**Aim of the task**
With the pictures left out, reproduce exactly the lines from the one containing "The width and height of the screenshot is (754, 920)." through the final line of the entries.

[Task inputs — start]

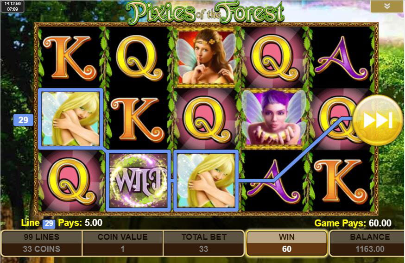Click the Pixies of the Forest logo

(x=206, y=12)
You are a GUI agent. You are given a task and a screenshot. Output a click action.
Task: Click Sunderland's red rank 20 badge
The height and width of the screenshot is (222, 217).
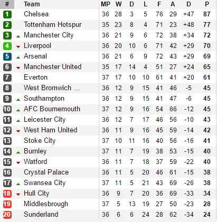click(7, 215)
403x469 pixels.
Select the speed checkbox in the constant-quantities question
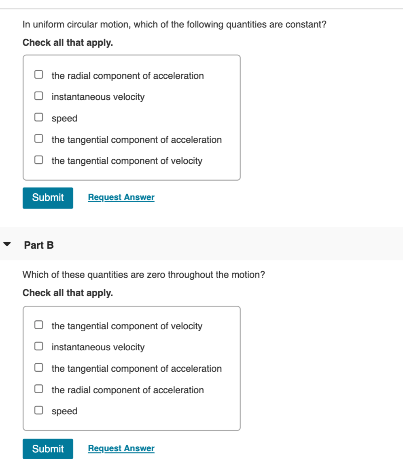pyautogui.click(x=38, y=118)
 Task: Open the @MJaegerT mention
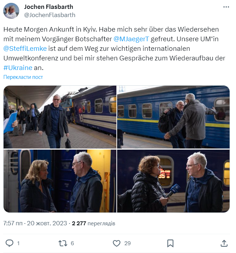click(x=131, y=39)
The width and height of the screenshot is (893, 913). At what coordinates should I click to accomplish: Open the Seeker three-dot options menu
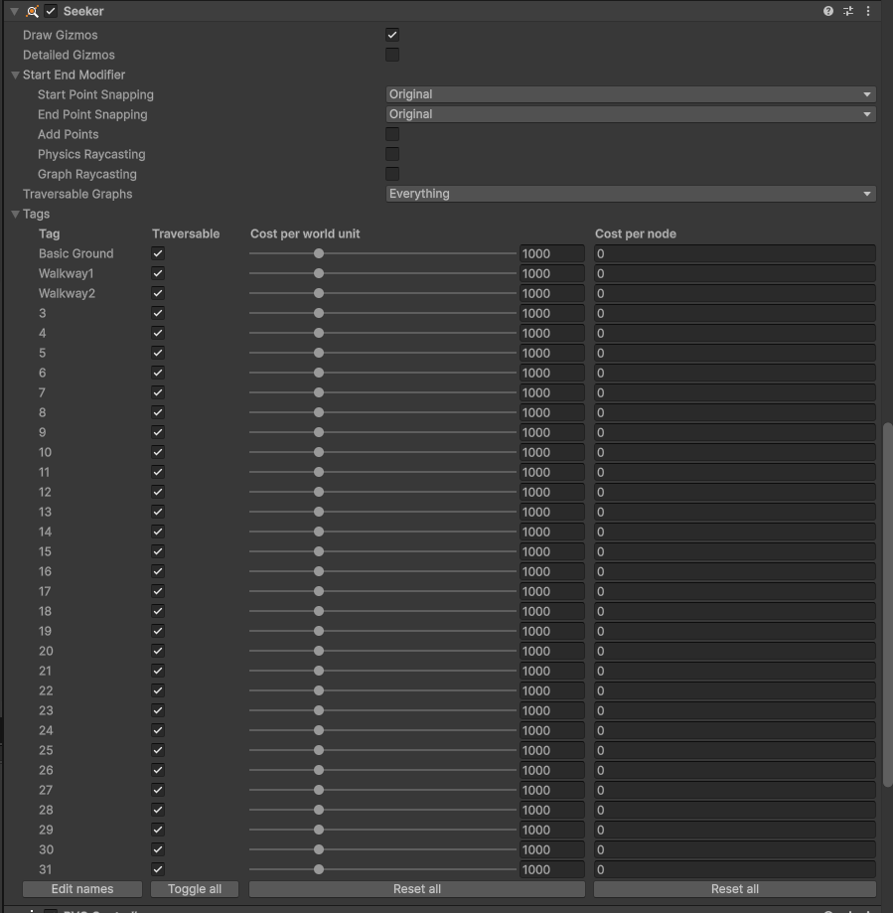tap(868, 11)
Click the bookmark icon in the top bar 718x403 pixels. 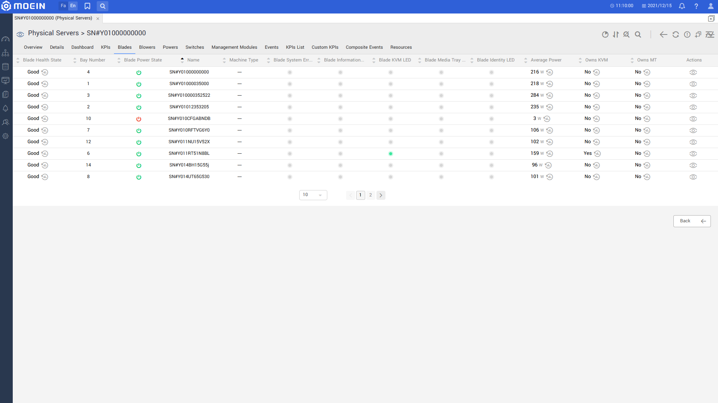[x=87, y=6]
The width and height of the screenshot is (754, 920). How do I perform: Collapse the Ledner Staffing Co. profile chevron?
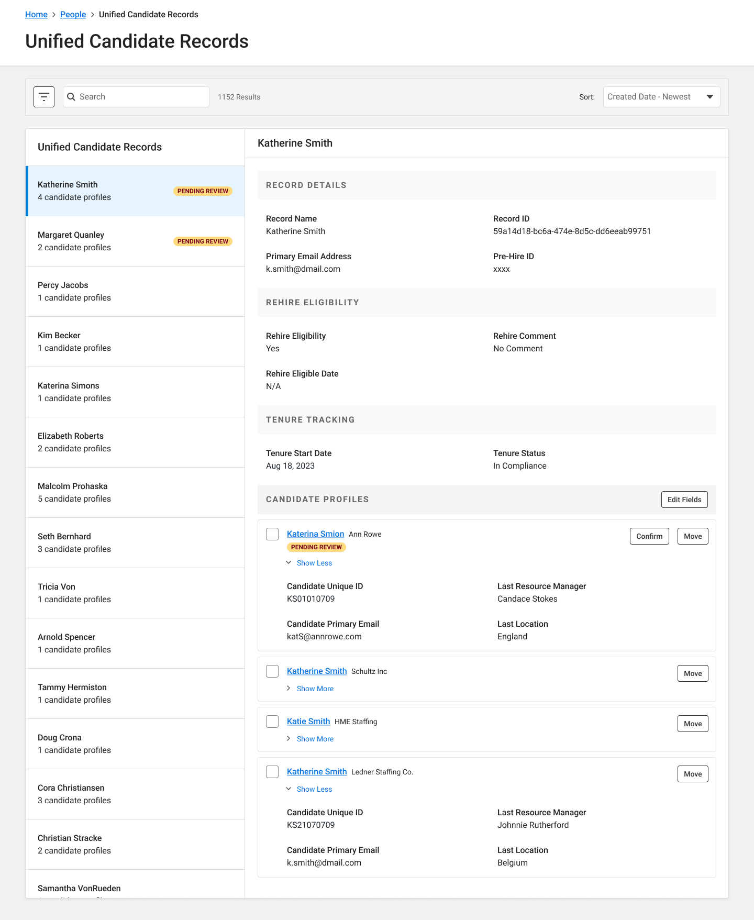coord(289,789)
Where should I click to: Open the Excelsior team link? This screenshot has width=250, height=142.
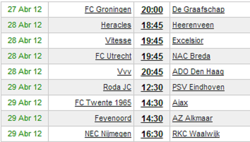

[Task inputs — finish]

**Output for this task**
The width and height of the screenshot is (754, 920). How do I perform: Collapse the Ledner Staffing Co. profile chevron?
coord(289,789)
Where should I click to: Open the Excelsior team link? This screenshot has width=250, height=142.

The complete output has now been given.